Trump’s presidency is reaching its first six-month mark. The President has had his victories and also his major setbacks in that short period of time. Between the Russian scandal, North Korea, and Obamacare, not to mention the Syria dilemma being thrown into the mix again, President Trump’s campaign promises to small business owners have somewhat taken a back seat; both in the media and politically. Here are some insights into what the future may hold for small businesses in America under the newly elected Trump administration.

What Small Businesses Expect from a Trump Presidency:

  1. Ease Restrictive Regulations
  2. Lower Business Taxes
  3. Renegotiate Foreign Trade
  4. Restructure Obamacare, not repeal.
  5. Encourage Big Businesses to Hire Small Businesses

Easing Government Regulations

One of President Trump’s first executive orders was to repeal two existing regulations for every new one emplaced. The seemingly endless government regulations that both big businesses and small ones alike have to jump through are widely considered to be stifling America’s economic growth, thus, costing the working class public its much-needed jobs.

This first move by Trump at deregulating the federal government is also widely viewed by big business as a big breakthrough – Giving them hope of once again regaining profitability when manufacturing actual products in the United States. Unfortunately, for the small business owner, the main obstacles and expenses that they face have come from the numerous state and local regulations involved – Not from the federal level.

Relieving the Small Business Tax Burden.  

Trump has also promised that he will lower corporate taxes from 35% to 15%, basically reducing them over half the previous rate. Once again, for the small business, this is not much of an improvement considering that most small business owners file their business taxes on their own personal taxes, incorporated or not, making that potential tax break mute for many who file that way. One must also reduce income taxes as well for the plan to truly benefit the small business community. This is something that’s unlikely to happen though in the near future, for either the average American taxpayer or the average small business owner.

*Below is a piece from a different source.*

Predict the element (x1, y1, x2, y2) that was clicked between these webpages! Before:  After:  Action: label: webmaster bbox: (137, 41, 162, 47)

Tough Talk vs. Action on World Trade

Trump’s tough talk on our Mexican and Chinese trade deficits during his campaign trial tended to spook small business owners that depend on both of those foreign markets for much of their business trade. When Donald Trump the Billionaire won the U.S. presidency against what was thought to be staggering odds, big business saw a new opportunity to court one of their own in the Whitehouse; while small businesses and start-up entrepreneurs still wondered if they would actually be let into Trump’s publicly perceived exclusive 1% club.

With Trump’s efforts to scrap NAFTA (North American Free Trade Agreement), business perceptions of the President’s plan have been mixed and have also depended completely on the business’ situation on the world marketplace.

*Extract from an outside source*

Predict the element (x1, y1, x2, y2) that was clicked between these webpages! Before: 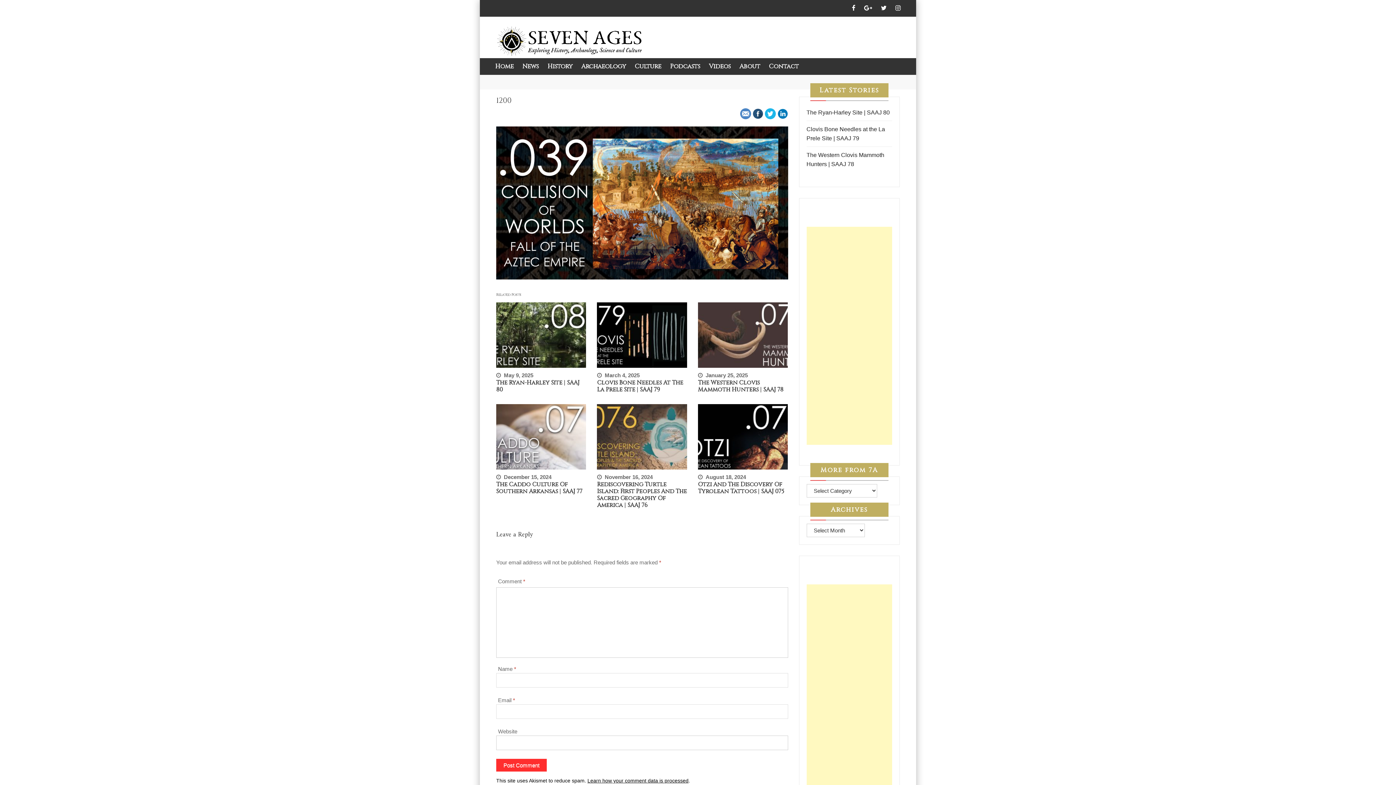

The NAFTA agreement’s Pro’s section:

  • Trade between Canada, Mexico, and the United States has quadrupled.
  • It has lowered consumer prices.
  • Increased economic trade output
  • Tripled foreign investments in the U.S.
  • Reduced government spending on Trade.

Politically disputed:

  • Created 5 million jobs.
  • Led to 750, 000 lost jobs.

Agreement’s Cons:

  • Suppresses U.S. wages.
  • Favors Mexico and China.

Obamacare or Not to Care, that is the Question

Once again, big businesses are the ones who have the most to gain by the total repeal of Obamacare, especially without any form of replacement. This frees big business from very costly federal regulations, stipulating what form of mandatory minimum health care coverage that a major company must provide for their numerous employees.

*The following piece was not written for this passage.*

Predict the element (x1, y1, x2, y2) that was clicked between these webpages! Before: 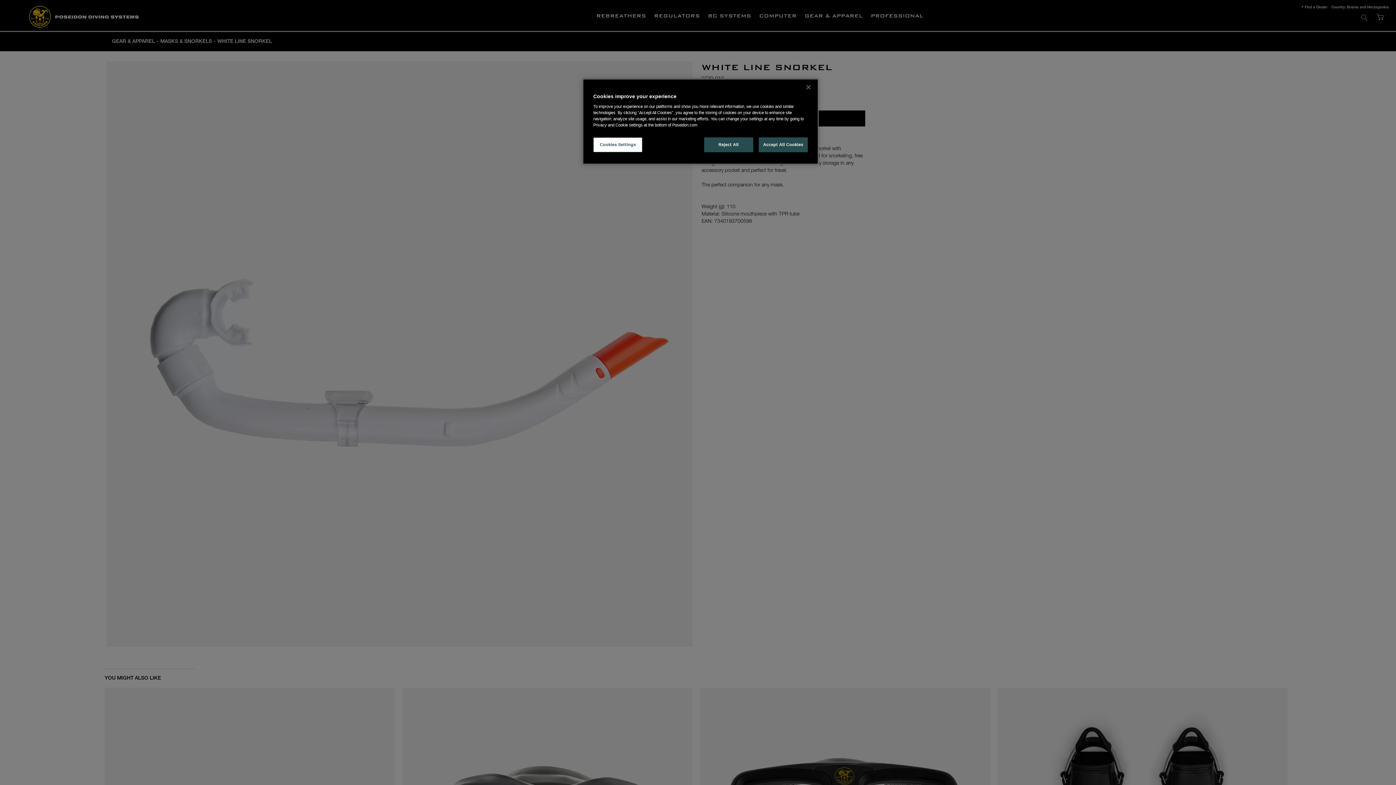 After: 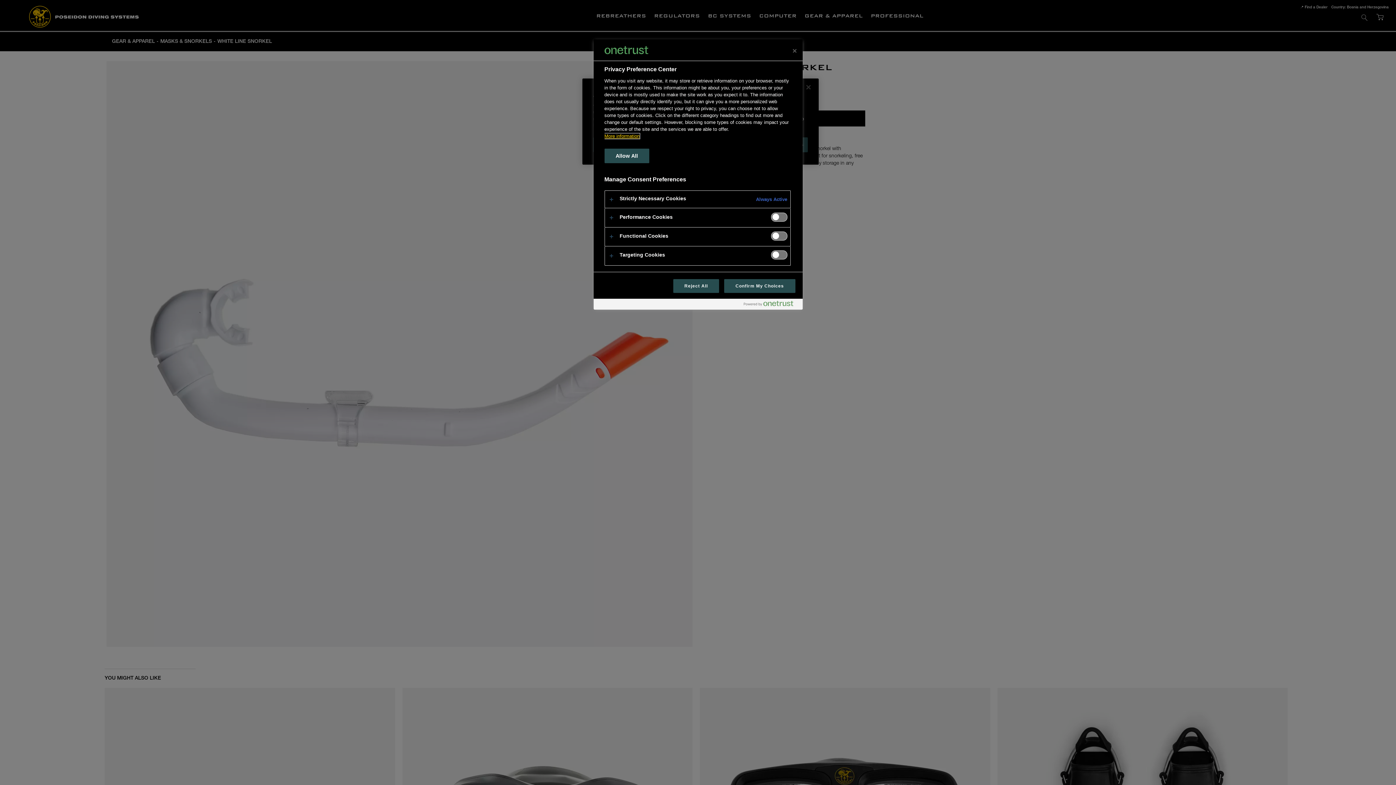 Action: label: Cookies Settings bbox: (593, 137, 642, 152)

Big businesses tend to have to offer health insurance anyway along with decent competitive wages in order to bring in new innovative and well-trained employees into their company. Although small businesses would also get out of having to provide their employees’ with healthcare coverage if Obamacare was appealed, they would also lose substantial government subsidies. Small businesses need the benefit of being able to offer lower standard wages, but also being able to offer healthcare benefits to their employees as an incentive; making working for a small business more appealing to the average worker.

Encouraging Big Businesses to Invest in Small Businesses

This is a tough one! History has clearly dictated that big business notoriously tries to squeeze out its competition, any competition, especially small businesses. Why would they really start helping small business growth now? Good question – They won’t without pressure from President Trump’s wealthy 1% friends at his request.

The impact of President Trump’s two executive orders championing women in business will still have to remain to be seen.  One thing that seems for certain, is that champions for the average small businesses owner still also remain somewhat lacking in Washington, DC, at least  as of yet. The troubles facing small businesses are still being drowned out by higher political priorities. Unfortunately, without big business using its giant influence in order to help promote small businesses nationwide, local economies will continue to be sluggish at best until something more is done to help.

A Wait and See Approach

Once all of the small business needs stated above are properly addressed by the Whitehouse, small business owners across the nation will still have to continue to speculate on what the new administration plans to continually do to stimulate local and state economies. Small business owners across the nation have recently shown a newfound feeling of hope that has taken over the general marketplace since President Trump’s inauguration – A hope that time and history has yet to confirm.